● **Activity**: The response should consist only of the lines from the one with "Open the Chrome extensions puzzle icon" to the end of the data below, copied exactly and without pictures.
---------- Dataset ----------
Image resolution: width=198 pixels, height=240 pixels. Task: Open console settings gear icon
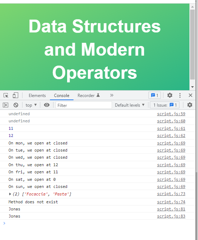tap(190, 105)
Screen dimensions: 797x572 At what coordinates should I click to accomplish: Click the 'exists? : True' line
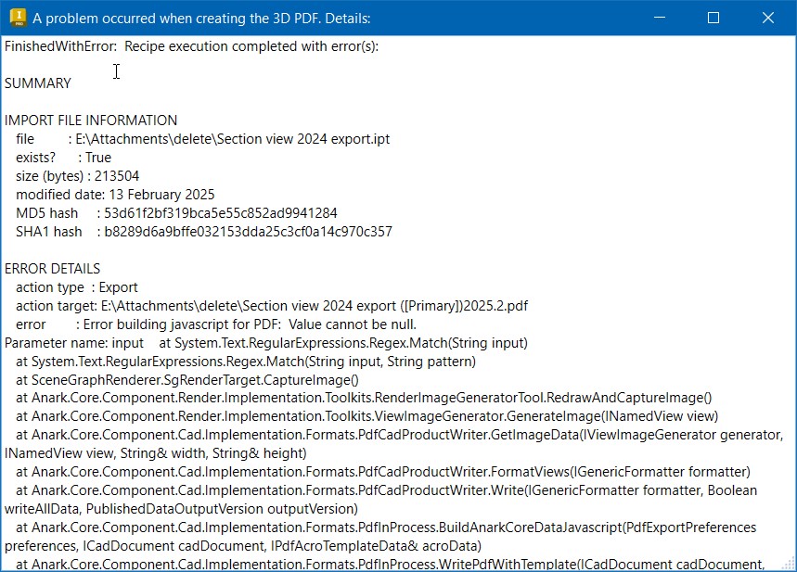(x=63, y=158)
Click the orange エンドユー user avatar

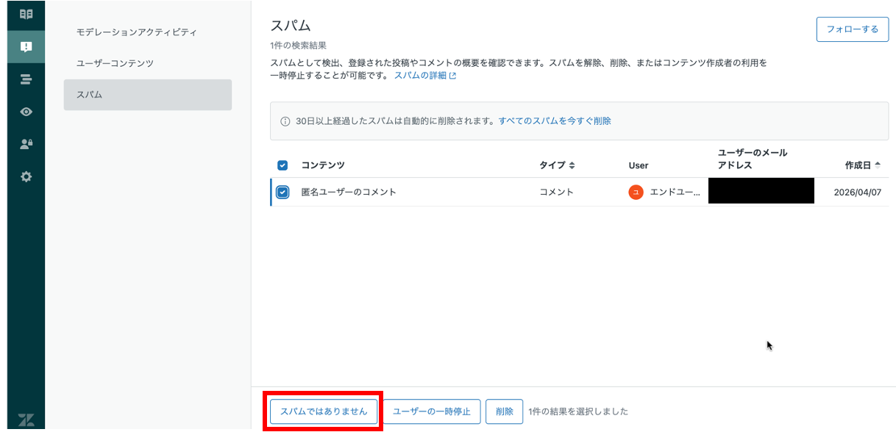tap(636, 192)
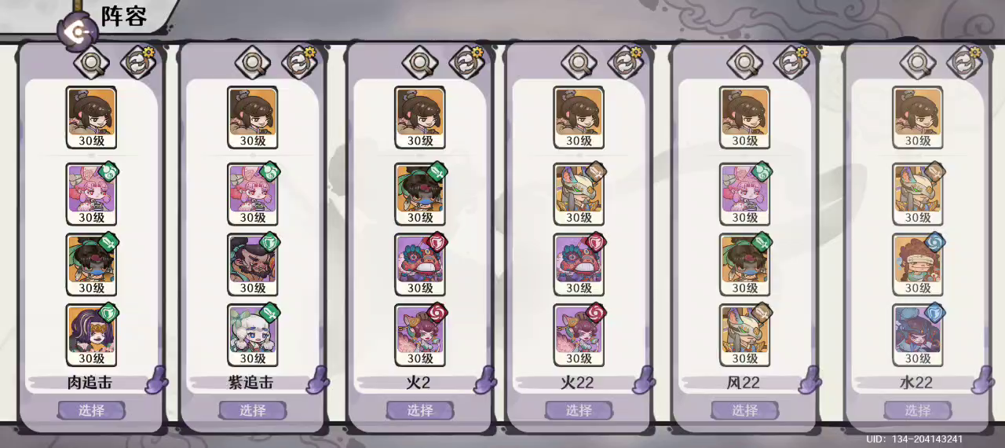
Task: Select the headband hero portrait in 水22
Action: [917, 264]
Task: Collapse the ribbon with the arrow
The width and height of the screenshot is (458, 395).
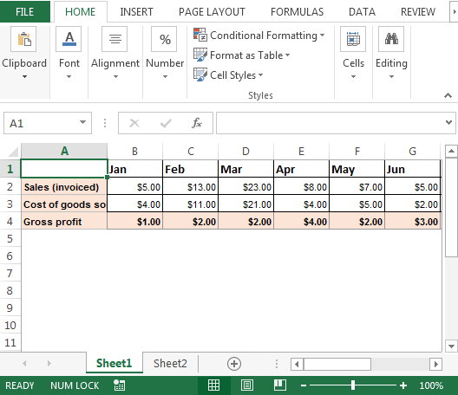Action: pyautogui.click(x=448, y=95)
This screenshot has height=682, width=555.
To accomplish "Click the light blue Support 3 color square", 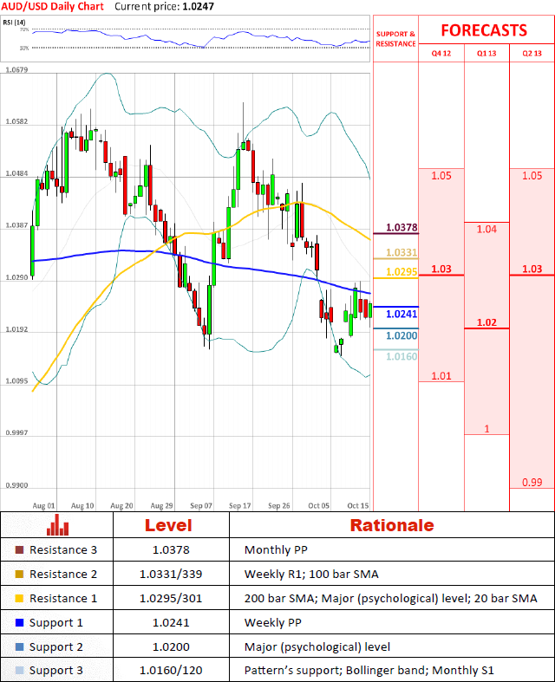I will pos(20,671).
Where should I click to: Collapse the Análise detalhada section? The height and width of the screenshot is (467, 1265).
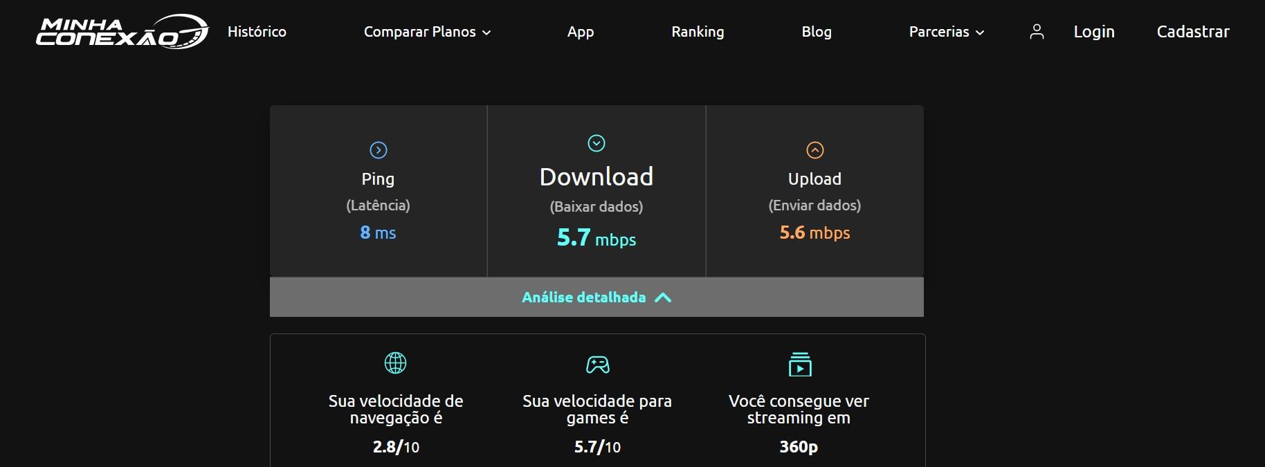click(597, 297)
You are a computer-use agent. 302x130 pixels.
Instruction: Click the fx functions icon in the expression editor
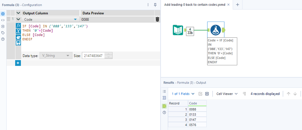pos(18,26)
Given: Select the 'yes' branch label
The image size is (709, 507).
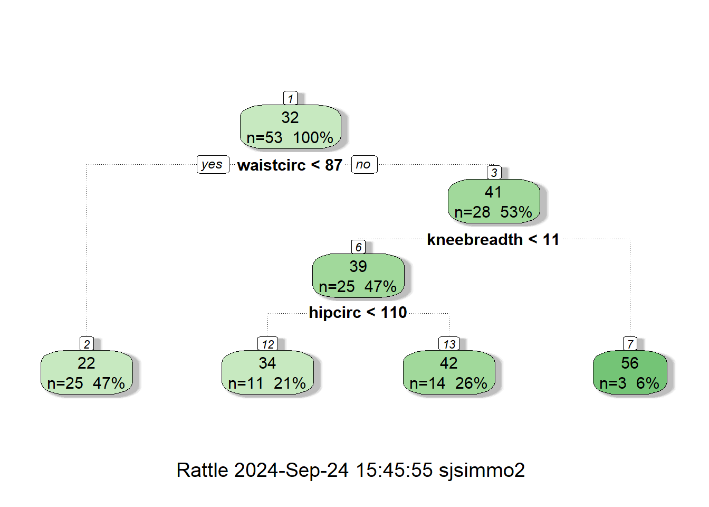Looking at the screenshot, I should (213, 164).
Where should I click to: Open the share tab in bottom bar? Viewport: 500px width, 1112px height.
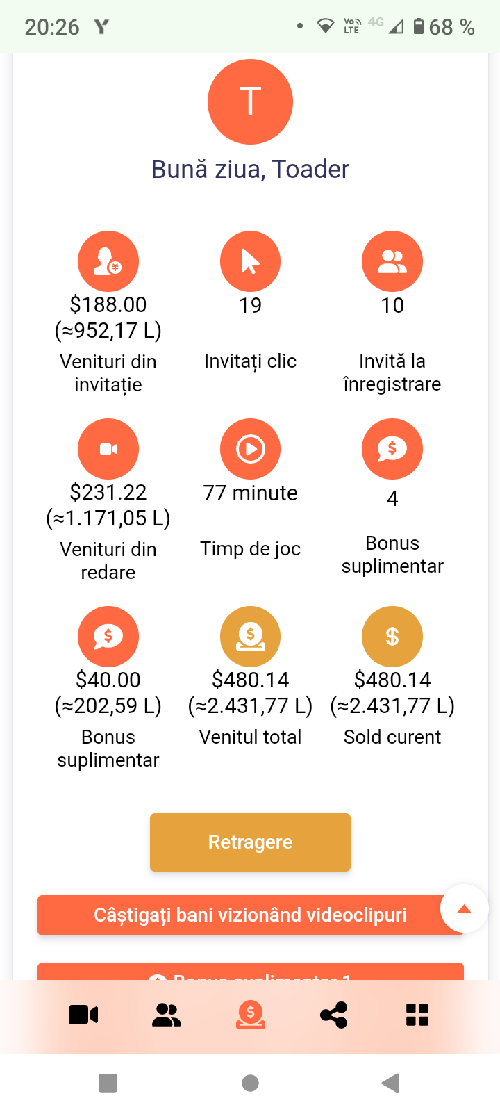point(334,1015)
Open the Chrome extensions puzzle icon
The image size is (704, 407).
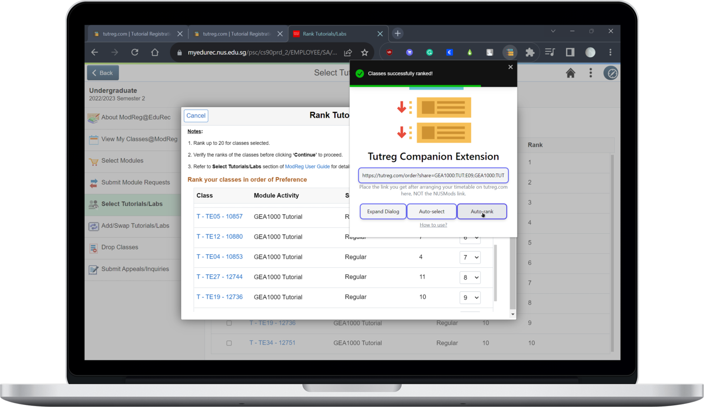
----------
● **Result of this task**:
Open the Chrome extensions puzzle icon
The image size is (704, 407).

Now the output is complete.